— The task —
Set out the data from its first line through the line containing "coord(2128,364)" as a numbered list, both ends included. Skip blank lines and leave out the pictures.

— Provided data —
* * * * * * * * *
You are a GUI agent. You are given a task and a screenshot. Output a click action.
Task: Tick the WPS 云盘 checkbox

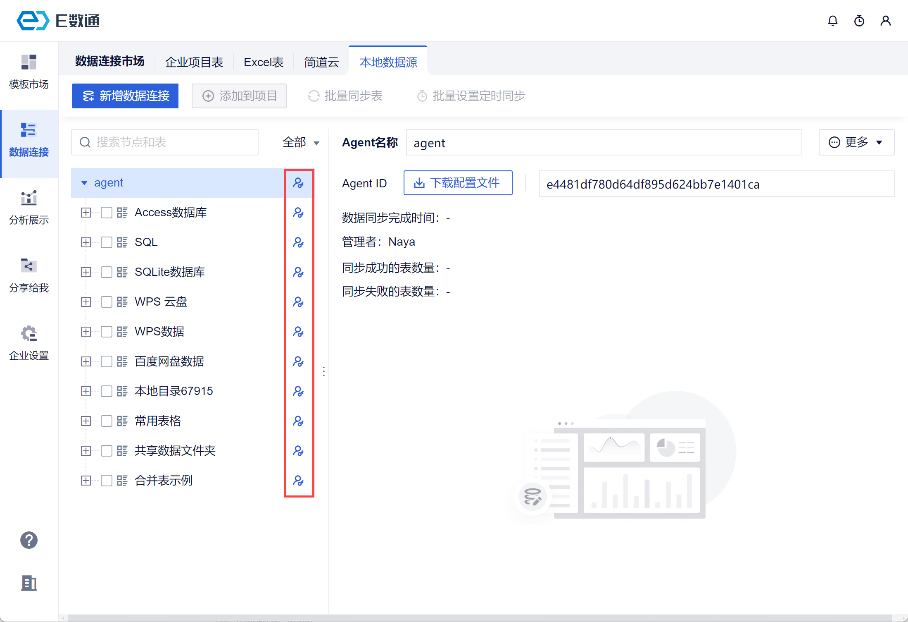click(x=107, y=302)
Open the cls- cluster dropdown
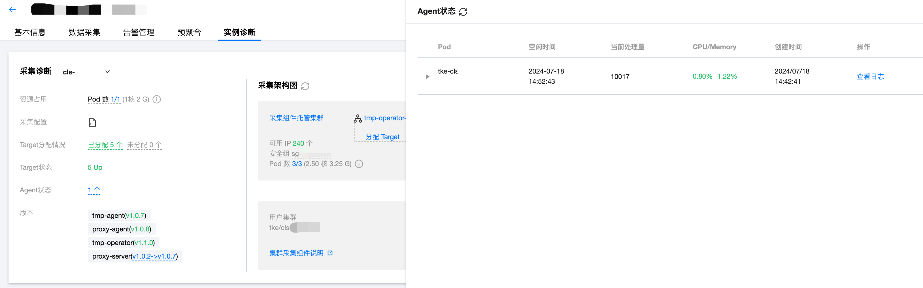 [107, 72]
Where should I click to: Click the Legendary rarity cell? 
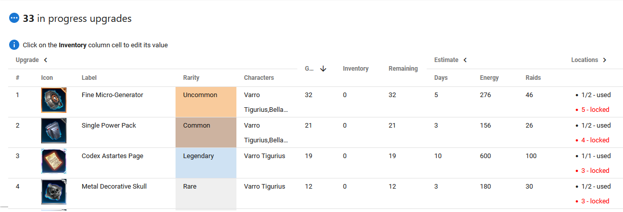click(206, 163)
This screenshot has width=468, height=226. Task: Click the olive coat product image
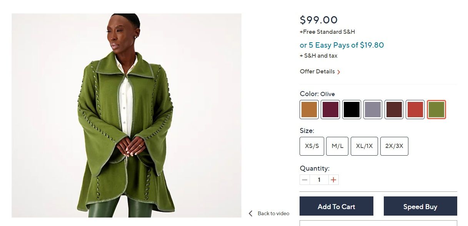click(x=127, y=115)
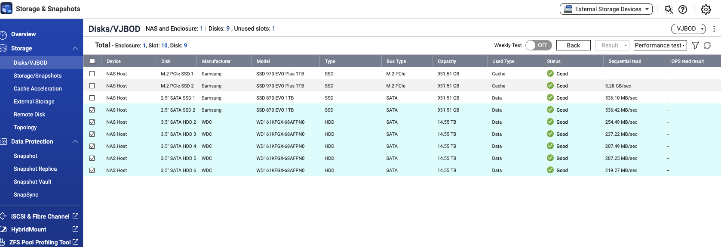Uncheck the 3.5" SATA HDD 6 checkbox
This screenshot has height=247, width=721.
[92, 170]
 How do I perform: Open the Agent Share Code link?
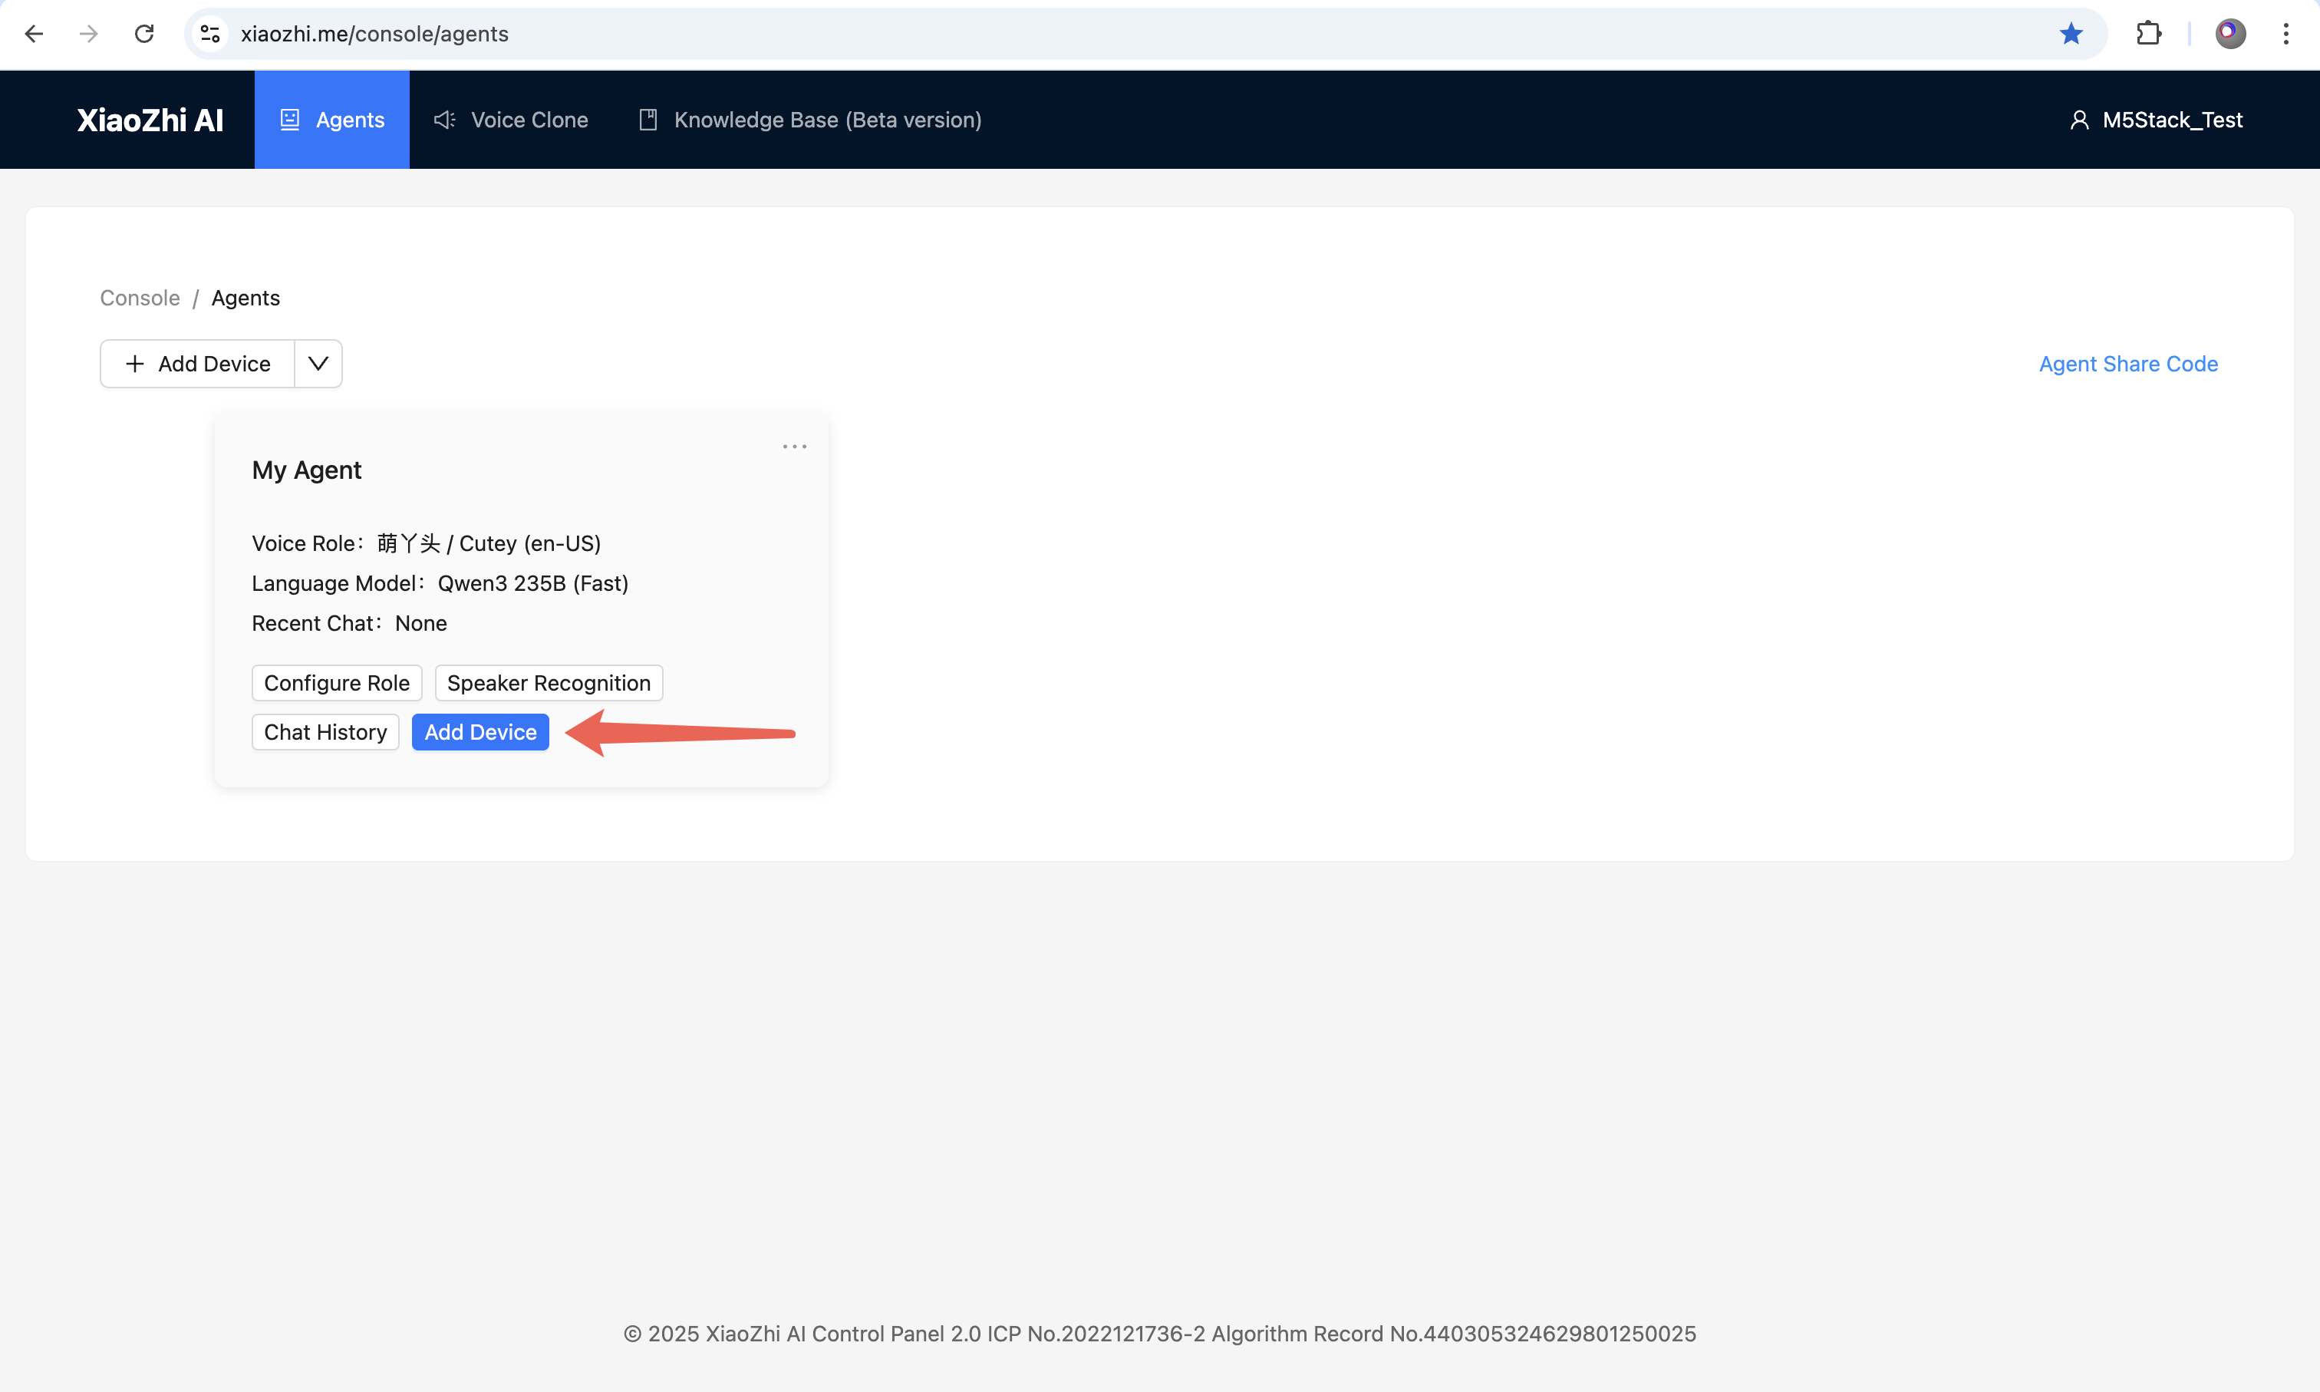coord(2128,364)
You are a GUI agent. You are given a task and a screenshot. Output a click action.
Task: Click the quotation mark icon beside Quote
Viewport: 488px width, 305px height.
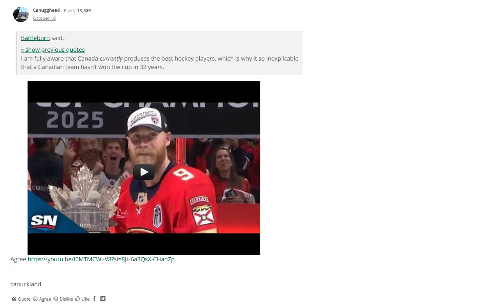click(14, 299)
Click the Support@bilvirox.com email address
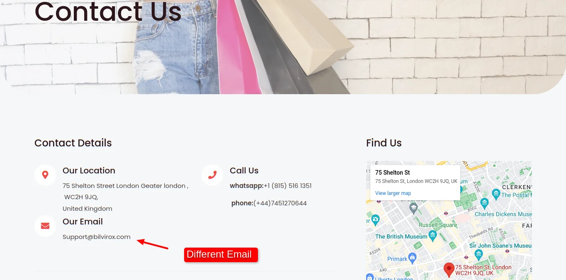Image resolution: width=566 pixels, height=280 pixels. [97, 237]
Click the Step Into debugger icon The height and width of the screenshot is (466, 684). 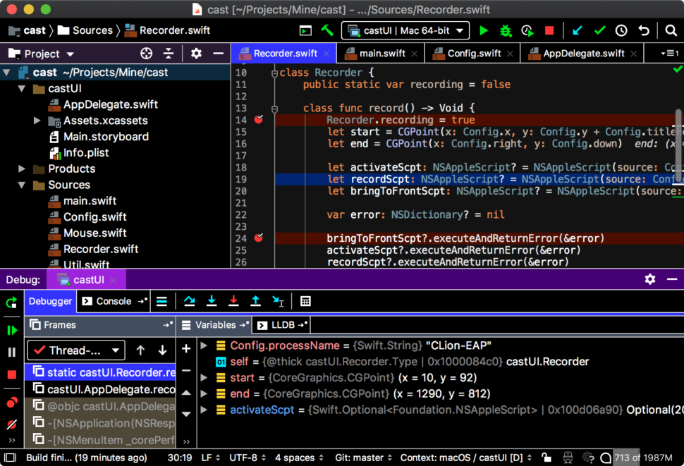[x=212, y=301]
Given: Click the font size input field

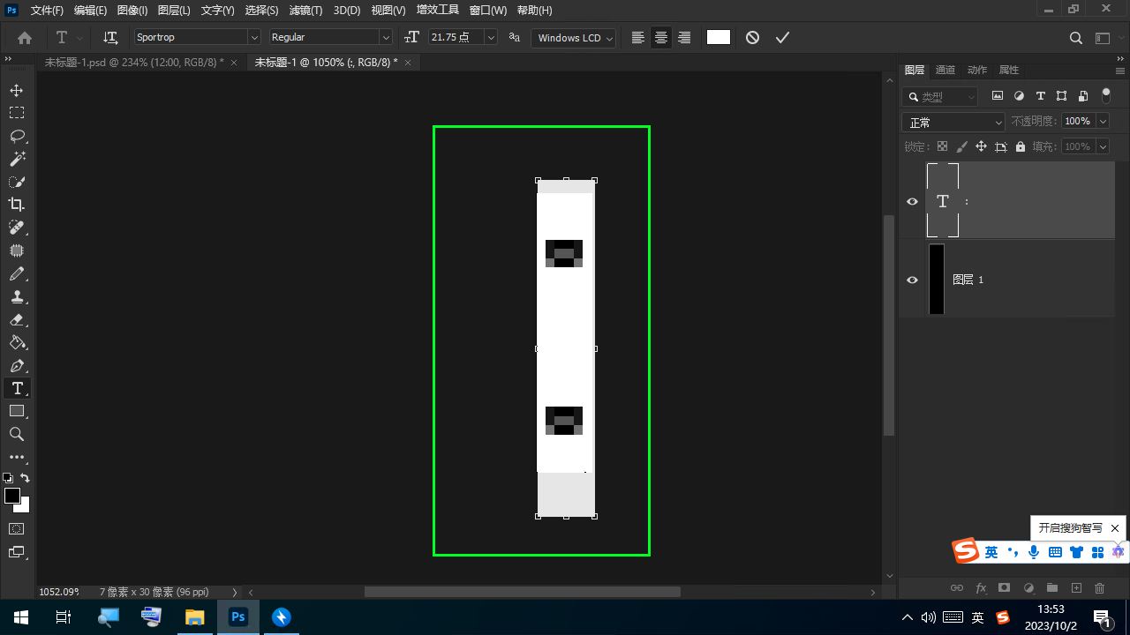Looking at the screenshot, I should tap(456, 38).
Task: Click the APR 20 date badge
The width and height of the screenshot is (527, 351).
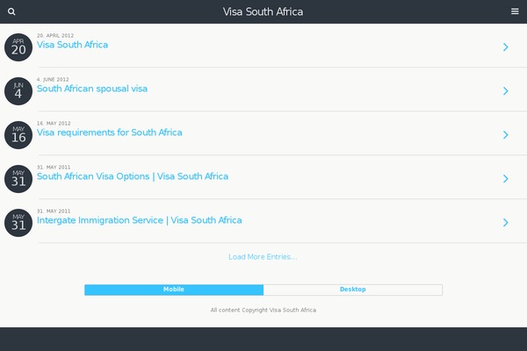Action: pos(18,47)
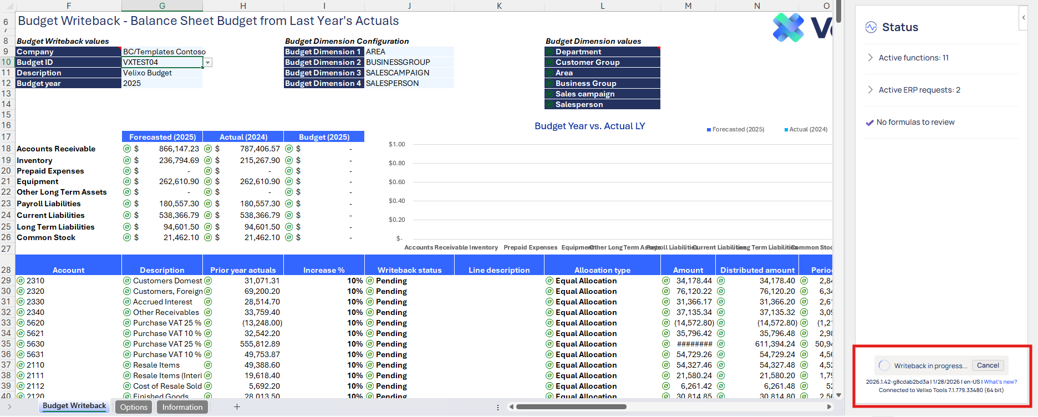Toggle Forecasted (2025) legend entry in chart

click(x=735, y=129)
* * * * * * * * *
— The completed task —
1. You are a GUI agent. You are given a task and a screenshot. Output a click action.
2. Task: Tick the WPS 云盘 checkbox
3. click(x=107, y=302)
4. Open the cls- cluster dropdown
5.  [107, 72]
6. Where should I click to: Click the Legendary rarity cell? 
7. click(206, 163)
8. This screenshot has width=468, height=226. Task: Click the olive coat product image
9. click(x=127, y=115)
10. Uncheck the 3.5" SATA HDD 6 checkbox
11. This screenshot has height=247, width=721.
12. [92, 170]
13.  How do I perform: Open the Agent Share Code link?
14. coord(2128,364)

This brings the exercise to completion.